I'm assuming there are multiple of them and other systems as well.

So that is, a mediated interface.

And I should also mention the ideal world, we just like change roads.

So it's almost like a slot car thing and they have magnetic strips and all traffic lights have APIs, but no, that's never going to happen.

So we have to build these complicated systems to navigate the human world that we've built, in order for this to be possible.

So now we come to this idea of the mediated web, and again, made it up, but if it's useful, take it and run with it.

Which is this potential future of the web, whereby it's accessed not directly by users, but rather via some sort of mediation with software.

And you could argue that a web browser is that, to an extent, but I'm talking about that mediation being more and more, in the middle, because while the browser will negotiate protocols, what happens if we give more agency, more of a role in mediation to the browser?

And this ladder of abstraction analogy works here too.

It's right now, interacting with things on the web, trying to get stuff done, and then, I'm doing simple things like imperative workflows, like clicking the accept or reject cookies banner to start to do stuff on the web.

What's what comes at the top of this ladder of abstraction?

What's closer to my actual goal of like why I'm interacting with the web in the first place?

So this might be the way we interact with the web now, again, like very imperative steps.

And this might be a mediated web where you get closer to this, intent.

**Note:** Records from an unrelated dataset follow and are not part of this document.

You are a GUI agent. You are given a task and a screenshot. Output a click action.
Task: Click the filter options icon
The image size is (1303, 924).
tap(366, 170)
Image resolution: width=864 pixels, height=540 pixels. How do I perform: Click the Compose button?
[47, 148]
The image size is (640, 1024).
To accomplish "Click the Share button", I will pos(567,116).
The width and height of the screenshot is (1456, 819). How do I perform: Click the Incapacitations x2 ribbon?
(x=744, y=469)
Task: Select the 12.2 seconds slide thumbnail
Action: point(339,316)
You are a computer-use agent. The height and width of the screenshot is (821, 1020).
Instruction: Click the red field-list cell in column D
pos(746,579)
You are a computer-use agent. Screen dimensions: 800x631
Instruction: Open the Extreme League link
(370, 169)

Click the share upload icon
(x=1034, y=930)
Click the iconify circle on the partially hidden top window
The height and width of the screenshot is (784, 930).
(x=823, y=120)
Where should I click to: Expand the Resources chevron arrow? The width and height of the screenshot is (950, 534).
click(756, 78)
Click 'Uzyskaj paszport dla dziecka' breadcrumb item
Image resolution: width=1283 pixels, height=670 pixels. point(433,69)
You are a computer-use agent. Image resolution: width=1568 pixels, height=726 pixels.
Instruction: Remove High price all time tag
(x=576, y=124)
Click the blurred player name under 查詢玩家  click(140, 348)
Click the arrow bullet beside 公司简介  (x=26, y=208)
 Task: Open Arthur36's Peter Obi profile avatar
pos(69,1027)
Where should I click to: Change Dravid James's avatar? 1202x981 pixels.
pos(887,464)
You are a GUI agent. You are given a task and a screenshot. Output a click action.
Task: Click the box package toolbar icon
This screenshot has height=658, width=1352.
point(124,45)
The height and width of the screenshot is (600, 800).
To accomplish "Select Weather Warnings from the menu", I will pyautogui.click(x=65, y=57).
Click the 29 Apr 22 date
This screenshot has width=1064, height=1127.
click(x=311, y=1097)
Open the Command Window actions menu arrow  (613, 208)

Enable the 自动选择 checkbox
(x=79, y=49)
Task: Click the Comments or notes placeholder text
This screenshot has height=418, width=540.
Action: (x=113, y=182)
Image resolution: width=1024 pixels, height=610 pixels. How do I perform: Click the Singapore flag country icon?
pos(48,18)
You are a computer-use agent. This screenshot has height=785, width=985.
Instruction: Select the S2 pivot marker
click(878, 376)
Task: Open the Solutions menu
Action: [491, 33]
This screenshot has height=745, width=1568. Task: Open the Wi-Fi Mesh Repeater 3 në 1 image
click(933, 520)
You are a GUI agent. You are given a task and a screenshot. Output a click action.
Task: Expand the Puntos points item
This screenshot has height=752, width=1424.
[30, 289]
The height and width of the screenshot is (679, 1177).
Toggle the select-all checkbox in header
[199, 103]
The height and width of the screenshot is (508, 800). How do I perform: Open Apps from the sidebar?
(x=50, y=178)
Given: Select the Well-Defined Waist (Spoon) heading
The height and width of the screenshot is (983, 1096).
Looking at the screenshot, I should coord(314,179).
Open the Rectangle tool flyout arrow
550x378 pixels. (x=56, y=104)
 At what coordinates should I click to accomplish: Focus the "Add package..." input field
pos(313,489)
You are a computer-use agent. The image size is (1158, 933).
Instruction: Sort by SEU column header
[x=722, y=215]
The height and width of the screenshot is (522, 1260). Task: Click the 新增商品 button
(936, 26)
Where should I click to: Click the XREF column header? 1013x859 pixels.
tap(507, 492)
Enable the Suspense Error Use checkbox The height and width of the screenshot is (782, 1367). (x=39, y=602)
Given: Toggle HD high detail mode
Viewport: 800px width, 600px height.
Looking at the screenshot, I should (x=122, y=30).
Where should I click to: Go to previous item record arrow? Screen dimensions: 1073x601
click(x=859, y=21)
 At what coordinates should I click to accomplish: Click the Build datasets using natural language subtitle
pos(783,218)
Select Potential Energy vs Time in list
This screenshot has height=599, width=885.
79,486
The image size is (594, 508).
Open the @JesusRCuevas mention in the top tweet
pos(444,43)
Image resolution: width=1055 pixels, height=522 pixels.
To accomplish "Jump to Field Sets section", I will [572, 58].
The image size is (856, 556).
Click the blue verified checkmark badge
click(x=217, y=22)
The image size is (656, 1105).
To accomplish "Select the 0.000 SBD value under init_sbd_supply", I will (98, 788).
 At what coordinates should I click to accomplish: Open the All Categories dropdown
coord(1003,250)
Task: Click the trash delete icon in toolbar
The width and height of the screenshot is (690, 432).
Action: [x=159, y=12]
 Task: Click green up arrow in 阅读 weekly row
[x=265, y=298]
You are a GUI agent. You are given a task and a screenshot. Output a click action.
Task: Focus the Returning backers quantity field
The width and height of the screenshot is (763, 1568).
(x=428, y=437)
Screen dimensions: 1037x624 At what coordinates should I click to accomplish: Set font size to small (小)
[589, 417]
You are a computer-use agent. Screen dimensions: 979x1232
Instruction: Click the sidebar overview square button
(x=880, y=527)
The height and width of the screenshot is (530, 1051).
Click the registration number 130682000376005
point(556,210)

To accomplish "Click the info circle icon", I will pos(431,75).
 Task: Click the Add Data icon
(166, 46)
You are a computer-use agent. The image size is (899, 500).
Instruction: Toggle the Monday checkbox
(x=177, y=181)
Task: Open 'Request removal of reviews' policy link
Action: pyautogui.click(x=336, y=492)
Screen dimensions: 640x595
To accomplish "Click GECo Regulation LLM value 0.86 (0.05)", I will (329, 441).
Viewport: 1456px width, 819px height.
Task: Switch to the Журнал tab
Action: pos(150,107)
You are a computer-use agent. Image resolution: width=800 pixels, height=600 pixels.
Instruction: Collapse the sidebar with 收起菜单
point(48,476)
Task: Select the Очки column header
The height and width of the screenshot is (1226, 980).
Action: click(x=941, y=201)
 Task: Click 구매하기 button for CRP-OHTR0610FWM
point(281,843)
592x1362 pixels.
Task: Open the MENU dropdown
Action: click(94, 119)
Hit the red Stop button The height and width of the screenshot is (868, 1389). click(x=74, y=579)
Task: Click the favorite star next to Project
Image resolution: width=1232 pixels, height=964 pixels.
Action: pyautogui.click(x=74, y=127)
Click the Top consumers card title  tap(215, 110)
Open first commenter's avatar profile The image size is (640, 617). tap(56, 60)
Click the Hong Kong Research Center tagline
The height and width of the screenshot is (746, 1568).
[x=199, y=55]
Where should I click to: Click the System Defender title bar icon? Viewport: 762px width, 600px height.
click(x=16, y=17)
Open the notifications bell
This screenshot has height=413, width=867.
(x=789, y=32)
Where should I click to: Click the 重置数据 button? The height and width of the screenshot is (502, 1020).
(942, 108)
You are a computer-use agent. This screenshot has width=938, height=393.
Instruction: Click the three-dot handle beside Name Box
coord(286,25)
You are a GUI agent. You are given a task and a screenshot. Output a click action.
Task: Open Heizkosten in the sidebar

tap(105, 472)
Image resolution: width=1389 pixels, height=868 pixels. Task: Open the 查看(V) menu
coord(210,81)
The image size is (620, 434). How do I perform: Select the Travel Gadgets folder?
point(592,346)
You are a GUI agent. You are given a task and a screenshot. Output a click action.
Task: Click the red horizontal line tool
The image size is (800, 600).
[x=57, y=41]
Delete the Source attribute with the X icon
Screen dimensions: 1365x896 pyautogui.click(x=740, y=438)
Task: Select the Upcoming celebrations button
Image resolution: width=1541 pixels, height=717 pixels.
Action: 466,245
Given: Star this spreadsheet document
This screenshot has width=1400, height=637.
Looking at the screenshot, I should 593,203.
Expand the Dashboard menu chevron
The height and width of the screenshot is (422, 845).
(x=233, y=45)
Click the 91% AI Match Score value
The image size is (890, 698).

The outcome is close to the intent, if I want to do something, there are less small steps for me to actually make that happen.

And likewise, the output can be represented more in what I intend to see.

So like the, we can both have actions being undertaken on the web and also the web being interpreted in a way that closely matches what I'm trying to get out of it.

This is a very like basic sketch for what that might look like.

You have a user interface, which is interacting with some sort of system, and that system is doing the talking to the servers and then interpreting the web content it gets back from various sources.

Like mediated interface, I think we already have a form of this, existing right now, which is, one level that might be the bit at the top of a search engine that, tries to give you an answer.

That is the search engine browsing the web, basically, on your behalf, and extracting an answer from a page for you.

It's getting close to the intent.

I can ask a question and get the answer directly.

The more, cool hip way to do this is to have some sort of AI search engine thing.

Perplexity is an example of that.

It's a great product, and that will allow me to, again, ask a question, it will go and browse the web on my behalf.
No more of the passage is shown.